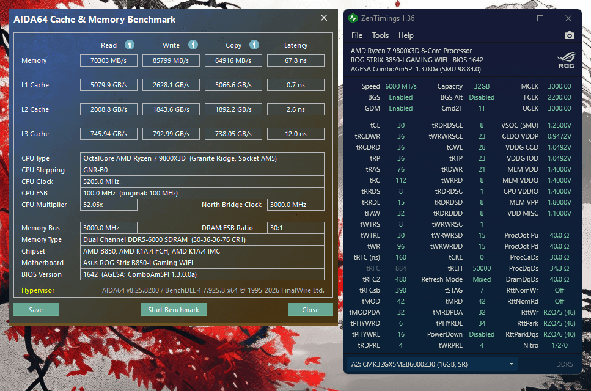The width and height of the screenshot is (591, 391).
Task: Save the AIDA64 benchmark results
Action: point(36,310)
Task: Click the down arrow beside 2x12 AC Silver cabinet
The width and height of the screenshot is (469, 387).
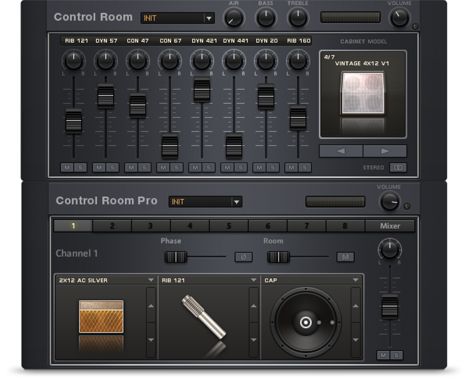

☆ ☆ ☆ ☆

**ABOUT THIS EXERCISE:** With the line containing "Task: Click the" as the first line and the last line of the listing as the final one, reproduce that span exactly, without pictures.

**RESPONSE TO THE EXERCISE:**
Task: Click the down arrow beside 2x12 AC Silver cabinet
The width and height of the screenshot is (469, 387).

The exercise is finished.